While the British government is about to introduce legislation which, as a consequence of efforts to limit child abuse, makes it formally illegal for teenagers under the age of 16 (the age of consent in the UK) to engage in any mutually agreed sexual activity, including kissing or even hand holding, it could appear as if the German government were moving in the opposite direction. But that’s a complicated story. One that suggests the German government has decided to add a little fun to the otherwise joyless job market by mocking itself.


Run by the government?
Everyone who is familiar with the record of the current German government will probably remember that their initial reformist zeal quickly turned into a series of legislative and then economic disasters in the course of their first two years in office. In a truth-or-dare speech, Chancellor Schroeder even admitted this to the Bundestag a couple of weeks ago.

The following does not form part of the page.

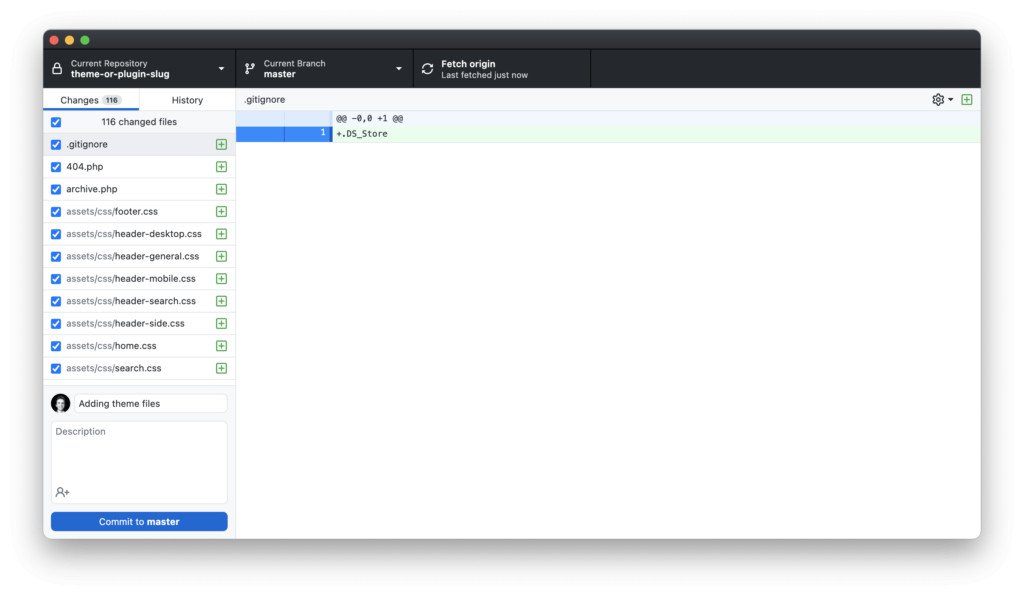Viewport: 1024px width, 596px height.
Task: Click the green expand icon right of the gear
Action: click(966, 99)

An important part of the problem in 1998 was that in order to be able to govern, the relatively weak Chancellor had to cut the SPD’s loony left’s influence within his Parliamentary party – epitomized by then SPD chairman and finance minister Oscar Lafontaine. So after beating the left with the stick by forcing Lafontaine to resign and assuming the SPD leadership himself, Mr Schroeder had to feed them some carrots, too. That is why the labour market became even more rigid in the first two years of the SPD government. A legacy still haunting the government. Yet history seems to be about to repeat itself.